Beware ‘National’ Data
How many times do you hear the ‘Australian real estate market’ is booming or is about to crash, as if it’s one single entity? Of course, in reality, there’s no such thing as just one ‘Australian real estate market’.
Australia is actually made up of thousands of different markets, from the capital cities and their diverse ranges of housing options, to regional centres, small towns and even individual neighbourhoods that have their own micro-markets and are very different from other parts of their suburbs.
Try comparing Sydney’s inner city apartment market with the sprawling acreages of Dural on the city’s northwest fringes. And that’s without even leaving the state. Likewise, the Adelaide Hills have nothing in common with the mining towns in remote parts of Western Australia; or the stretch of prestige homes in Sandy Bay, along the Derwent in Tasmania; or the Queenslander homes on stilts in the far north; or… you get the drift.
Australia’s many markets are so diverse that they’re more likely to be in two different continents than part of the same single housing market. They are attached to separate economies, with massive differences in population, employment, growth drivers and various other characteristics.
Average at best
Despite all of the above, we’re always being presented with national data. Just look at a recent rental report from CoreLogic which found that the ‘national rental market’ hit a decade long high for monthly growth in December with 0.6% increase in rents… contributing to growth of 1.9% for all of last year.
Sounds great, but what does that have to do with anything? When you look at the cities, Perth and Darwin had 9.7% and 8.8% rent increases, while Melbourne unit rents fell 7% and Sydney unit rents fell 5.7% for the year.
As an investor, your rental income isn’t coming from some magical ‘national property’, where we all get a 1.9% increase for the year, so you will either have had good news, or bad news in that time (and a lot more landlords are currently invested in Melbourne or Sydney units than are in Perth or Darwin, so, really, more investors are seeing negative growth on their rent than positive! Even despite the ‘decade long high’). National data is simply an average of all the markets out there and when it comes to usefulness, it’s average at best.
Let’s go cycling
If you want to be a savvy investor, you need to cast your data research net wide.
A working knowledge of as many of Australia’s markets as you can manage will enable you to spot opportunities that others won’t know about and truly diversify your portfolio.
Property markets are all at one part or another of their cycle. Just as one market peaks and even becomes overvalued, a market on the other side of the country might have just bottomed out. You can bet there will be smart investors out there using the equity they have made already from the overvalued market, to leverage into properties with upside in the market at the bottom of its cycle.

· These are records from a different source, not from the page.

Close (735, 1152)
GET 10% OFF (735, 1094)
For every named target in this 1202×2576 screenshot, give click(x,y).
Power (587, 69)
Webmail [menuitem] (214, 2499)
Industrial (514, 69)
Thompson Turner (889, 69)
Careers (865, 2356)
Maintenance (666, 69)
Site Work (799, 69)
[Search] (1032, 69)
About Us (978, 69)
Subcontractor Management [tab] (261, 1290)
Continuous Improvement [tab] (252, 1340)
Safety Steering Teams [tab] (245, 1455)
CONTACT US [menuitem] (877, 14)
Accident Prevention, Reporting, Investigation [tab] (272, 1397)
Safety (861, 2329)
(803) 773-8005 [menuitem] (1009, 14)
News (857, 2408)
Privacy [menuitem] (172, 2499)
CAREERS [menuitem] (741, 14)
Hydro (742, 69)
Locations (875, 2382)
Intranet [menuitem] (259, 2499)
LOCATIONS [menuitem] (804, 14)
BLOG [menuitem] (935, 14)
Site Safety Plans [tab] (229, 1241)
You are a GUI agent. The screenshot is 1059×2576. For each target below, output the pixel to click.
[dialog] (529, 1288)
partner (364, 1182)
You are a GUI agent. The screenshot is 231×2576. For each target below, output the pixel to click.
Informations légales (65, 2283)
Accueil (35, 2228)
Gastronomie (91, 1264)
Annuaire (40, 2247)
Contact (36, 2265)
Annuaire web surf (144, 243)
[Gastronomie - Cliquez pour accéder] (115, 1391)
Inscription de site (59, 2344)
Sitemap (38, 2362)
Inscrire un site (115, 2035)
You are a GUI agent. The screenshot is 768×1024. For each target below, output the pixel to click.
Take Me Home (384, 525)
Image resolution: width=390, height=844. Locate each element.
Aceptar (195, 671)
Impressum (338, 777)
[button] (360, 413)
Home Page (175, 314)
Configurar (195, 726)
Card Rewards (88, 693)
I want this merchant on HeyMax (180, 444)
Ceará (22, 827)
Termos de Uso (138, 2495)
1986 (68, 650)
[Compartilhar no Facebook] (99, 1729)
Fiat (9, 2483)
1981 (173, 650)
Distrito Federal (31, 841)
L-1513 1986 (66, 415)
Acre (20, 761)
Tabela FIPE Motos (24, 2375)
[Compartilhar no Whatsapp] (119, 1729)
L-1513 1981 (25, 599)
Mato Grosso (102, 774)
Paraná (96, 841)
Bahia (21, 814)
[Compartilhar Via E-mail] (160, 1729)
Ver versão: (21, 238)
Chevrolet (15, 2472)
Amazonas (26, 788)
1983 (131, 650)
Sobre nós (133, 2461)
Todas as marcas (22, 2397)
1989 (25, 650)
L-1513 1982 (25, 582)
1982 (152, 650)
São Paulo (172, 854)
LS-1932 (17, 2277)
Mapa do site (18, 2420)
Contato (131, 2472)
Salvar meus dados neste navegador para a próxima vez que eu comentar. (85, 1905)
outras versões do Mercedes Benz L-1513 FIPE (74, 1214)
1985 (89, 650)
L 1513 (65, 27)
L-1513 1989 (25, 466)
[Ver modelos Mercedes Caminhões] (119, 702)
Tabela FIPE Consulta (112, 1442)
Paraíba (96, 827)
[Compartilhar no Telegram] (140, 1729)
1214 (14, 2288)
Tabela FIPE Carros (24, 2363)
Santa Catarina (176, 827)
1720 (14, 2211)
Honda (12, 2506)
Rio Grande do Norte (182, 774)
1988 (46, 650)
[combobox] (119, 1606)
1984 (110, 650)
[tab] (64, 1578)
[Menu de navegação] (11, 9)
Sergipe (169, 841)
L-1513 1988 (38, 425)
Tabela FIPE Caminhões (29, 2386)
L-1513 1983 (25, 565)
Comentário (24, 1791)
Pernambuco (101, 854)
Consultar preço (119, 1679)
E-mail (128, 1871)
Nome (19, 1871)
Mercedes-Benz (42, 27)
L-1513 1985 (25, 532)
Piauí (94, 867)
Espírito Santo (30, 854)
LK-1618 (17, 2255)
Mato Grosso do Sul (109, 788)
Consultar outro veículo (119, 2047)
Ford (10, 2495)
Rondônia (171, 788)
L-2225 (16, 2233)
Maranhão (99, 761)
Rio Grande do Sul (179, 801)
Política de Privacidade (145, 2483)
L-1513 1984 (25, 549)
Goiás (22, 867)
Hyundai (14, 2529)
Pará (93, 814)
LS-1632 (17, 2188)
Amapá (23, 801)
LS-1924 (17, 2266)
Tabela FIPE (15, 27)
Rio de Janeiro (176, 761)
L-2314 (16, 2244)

Then, once that market has had its own growth spurt, they repeat the process with the next untapped area that is primed for growth.
The money they make from one initial smart investment ends up funding a multiple property portfolio.
Portfolios without borders
The problem with growing or booming markets is that if you are a regular homeowner, it’s hard to realise the benefits. Sure, you may have got a great price by selling your house in a red hot market, but now you have to try to buy another place in the same market.
But property investors don’t have to worry about this. You are either paying off a mortgage or renting in the place you want to live, while you are free to invest your money where the opportunities lie. Cash in one property in a hot market and leverage into multiple properties elsewhere. The possibilities are just about endless.